Hey Folks! Still catching-up on the inbox here. I managed to get back to a few more people, pay some more taxes, and review some web design updates from The Jibe. But I also had a little bit of time to test some mobile stuff.

The business-y stuff is as dry a topic as always. Business and Occupation taxes for December needed filing/paying, inquiries needed replies, etc. The Jibe stuff was actually more interesting, as it was visual in nature. We're talking about a fan art page for NEO Scavenger, where I can (finally!) post some of the cool pictures folks have sent.

On the mobile game, Tiago's back in action. We reviewed where we left off, and what's next. One thing I could do immediately was to test the latest build to verify some fixes on iPad, and most of those worked. I'm anxious to resume work on the PlayerCondition memory leak fixes, as those were left in flux. I've also learned of a tool for debugging/memory leak fixing called DebugDiag, which I might be able to use on Windows builds of the mobile game. It could help reveal things I'm missing with internal tools.

Will I open the code editor tomorrow? We shall see!

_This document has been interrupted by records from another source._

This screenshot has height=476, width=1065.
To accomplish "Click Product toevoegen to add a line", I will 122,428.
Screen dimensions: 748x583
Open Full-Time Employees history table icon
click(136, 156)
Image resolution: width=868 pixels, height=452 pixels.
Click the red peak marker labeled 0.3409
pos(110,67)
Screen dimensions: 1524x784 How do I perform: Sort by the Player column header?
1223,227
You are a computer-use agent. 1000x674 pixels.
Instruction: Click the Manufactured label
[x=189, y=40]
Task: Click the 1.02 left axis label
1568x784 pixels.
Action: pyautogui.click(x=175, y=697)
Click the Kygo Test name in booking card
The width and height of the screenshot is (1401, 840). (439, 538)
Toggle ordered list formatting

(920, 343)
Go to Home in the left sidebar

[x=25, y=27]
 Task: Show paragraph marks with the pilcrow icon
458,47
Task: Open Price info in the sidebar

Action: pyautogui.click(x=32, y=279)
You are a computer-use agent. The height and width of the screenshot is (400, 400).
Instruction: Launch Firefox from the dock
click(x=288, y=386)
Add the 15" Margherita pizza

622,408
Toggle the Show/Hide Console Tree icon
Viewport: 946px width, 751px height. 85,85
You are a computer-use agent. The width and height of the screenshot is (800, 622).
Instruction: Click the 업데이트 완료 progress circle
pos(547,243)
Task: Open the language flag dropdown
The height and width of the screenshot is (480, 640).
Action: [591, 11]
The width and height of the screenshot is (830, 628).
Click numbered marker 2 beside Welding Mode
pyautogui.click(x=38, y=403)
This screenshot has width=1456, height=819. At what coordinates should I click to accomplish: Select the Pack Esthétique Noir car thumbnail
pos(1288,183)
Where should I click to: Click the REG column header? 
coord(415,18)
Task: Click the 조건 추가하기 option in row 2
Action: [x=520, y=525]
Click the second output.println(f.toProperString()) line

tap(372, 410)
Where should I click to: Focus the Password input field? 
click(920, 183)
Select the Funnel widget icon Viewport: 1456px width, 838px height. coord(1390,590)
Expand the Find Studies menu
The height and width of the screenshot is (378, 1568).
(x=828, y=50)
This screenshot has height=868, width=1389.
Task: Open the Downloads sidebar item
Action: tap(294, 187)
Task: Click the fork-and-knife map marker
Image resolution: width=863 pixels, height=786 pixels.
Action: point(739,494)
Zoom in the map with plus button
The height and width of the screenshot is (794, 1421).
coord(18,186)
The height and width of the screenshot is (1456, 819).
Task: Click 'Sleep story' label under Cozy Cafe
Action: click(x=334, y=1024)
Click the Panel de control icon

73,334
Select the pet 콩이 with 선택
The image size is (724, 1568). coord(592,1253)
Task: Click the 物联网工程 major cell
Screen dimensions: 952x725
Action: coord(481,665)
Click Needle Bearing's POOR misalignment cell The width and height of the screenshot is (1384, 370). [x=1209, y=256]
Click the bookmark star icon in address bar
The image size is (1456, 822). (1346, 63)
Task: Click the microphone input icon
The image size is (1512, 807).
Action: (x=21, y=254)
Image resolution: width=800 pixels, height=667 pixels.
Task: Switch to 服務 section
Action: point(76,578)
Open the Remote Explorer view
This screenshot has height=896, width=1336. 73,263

2016 Has Died of Severe Traumatic Brain Injury

2016 Has Died of Severe Traumatic Brain Injury...


...and good riddance.

Happy 2017 everybody! If you're reading this, you've made it across the line. Congrats! Now, if you can survive another three weeks, you'll also escape the Chinese year of the monkey. You know, animals that like to throw poop everywhere. With it's departure, we welcome the fire rooster which, according to sources, rewards hard work justly.

I dunno about you, but I'll be bunkering down in an abandoned IT office, tracks hidden, no campfire, and noise traps everywhere. And maybe a pit snare with a banana over it somewhere I can watch through a rifle scope :)

Anyway, here we are. I managed to get almost caught up on a load of business admin stuff that piled-up during the break. Things like paying Josh for his latest (and awesome) in-flight track, filing and paying business taxes, year-end accounting, etc. I still have several emails to catch-up on, and of course, getting back up-to-speed with Tiago on the tablet build. Those memory leaks await...

But, it feels good to be back at the helm. I sense a good year ahead. Health and prosperity for us all!